- PROBLEM DESCRIPTION
What you return should match the listing exactly, minus its images.

________________________

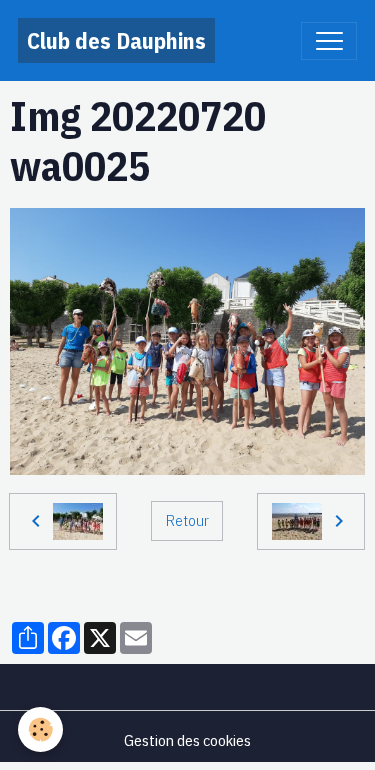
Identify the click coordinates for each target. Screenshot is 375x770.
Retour (187, 520)
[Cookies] (40, 729)
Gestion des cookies (187, 740)
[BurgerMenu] (329, 41)
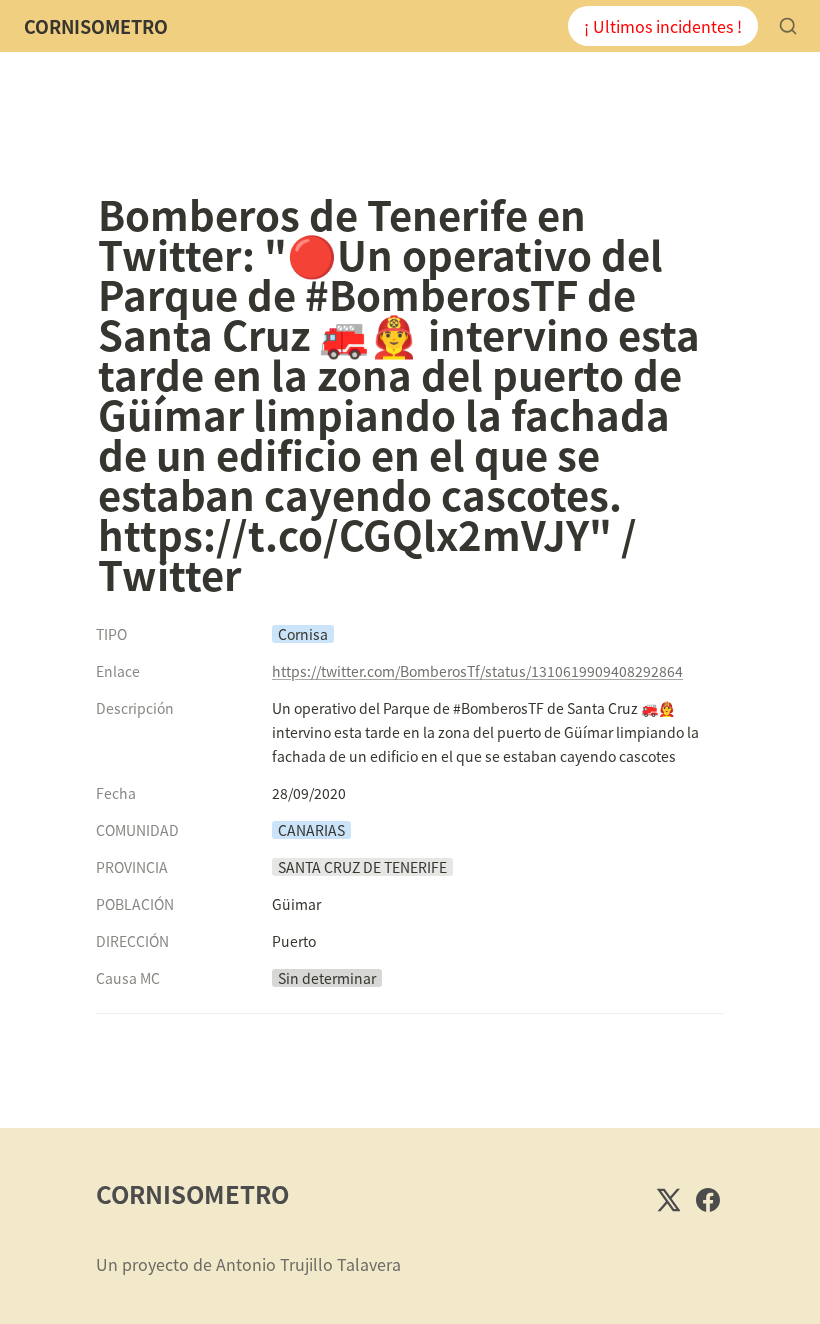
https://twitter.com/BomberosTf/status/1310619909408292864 (477, 671)
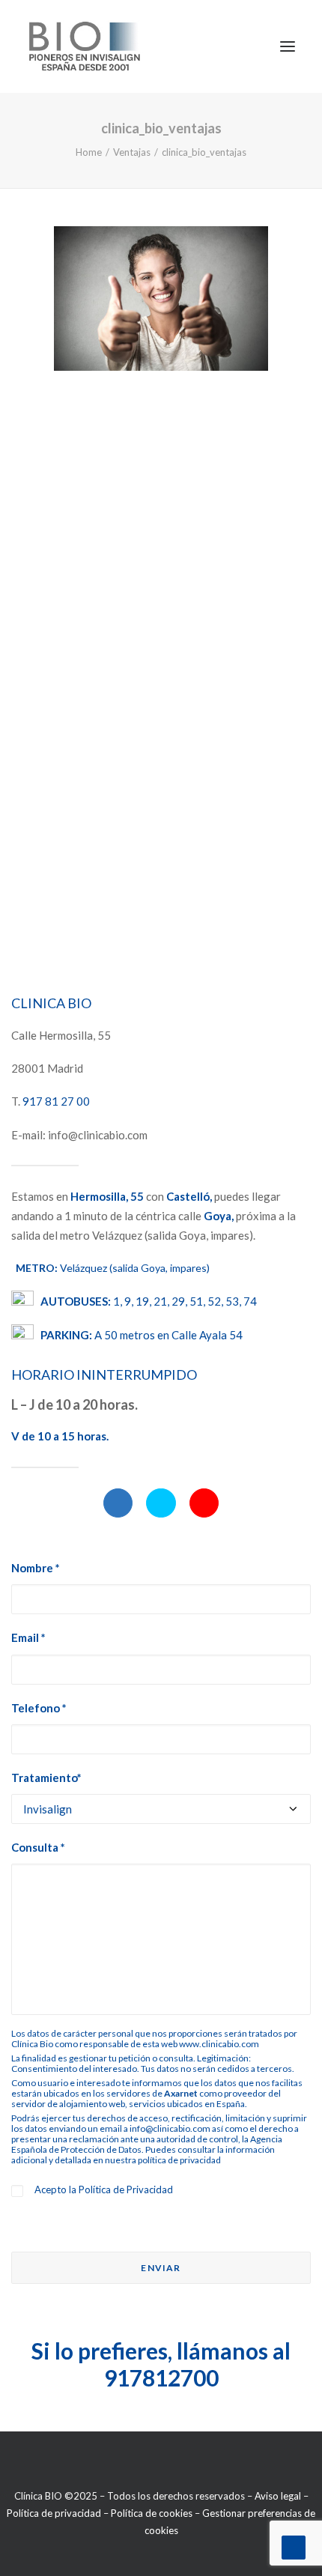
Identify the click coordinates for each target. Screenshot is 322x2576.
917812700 (161, 2377)
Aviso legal (278, 2496)
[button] (118, 1503)
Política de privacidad (54, 2513)
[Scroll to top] (294, 2546)
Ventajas (132, 152)
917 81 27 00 (56, 1101)
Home (89, 152)
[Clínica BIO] (85, 46)
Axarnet (181, 2093)
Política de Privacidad (126, 2189)
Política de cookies (151, 2513)
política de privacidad (179, 2160)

________________________

- ANSWER BOX
Identify the click coordinates for each target. Screenshot is 375x770.
Retour (187, 520)
[Cookies] (40, 729)
Gestion des cookies (187, 740)
[BurgerMenu] (329, 41)
https://twitter.com/BomberosTf/status/1310619909408292864 (477, 671)
Identify the click coordinates for each target. Screenshot is 322x2576.
917812700 (161, 2377)
Aviso legal (278, 2496)
[button] (118, 1503)
Política de privacidad (54, 2513)
[Scroll to top] (294, 2546)
Ventajas (132, 152)
917 81 27 00 (56, 1101)
Home (89, 152)
[Clínica BIO] (85, 46)
Axarnet (181, 2093)
Política de Privacidad (126, 2189)
Política de cookies (151, 2513)
política de privacidad (179, 2160)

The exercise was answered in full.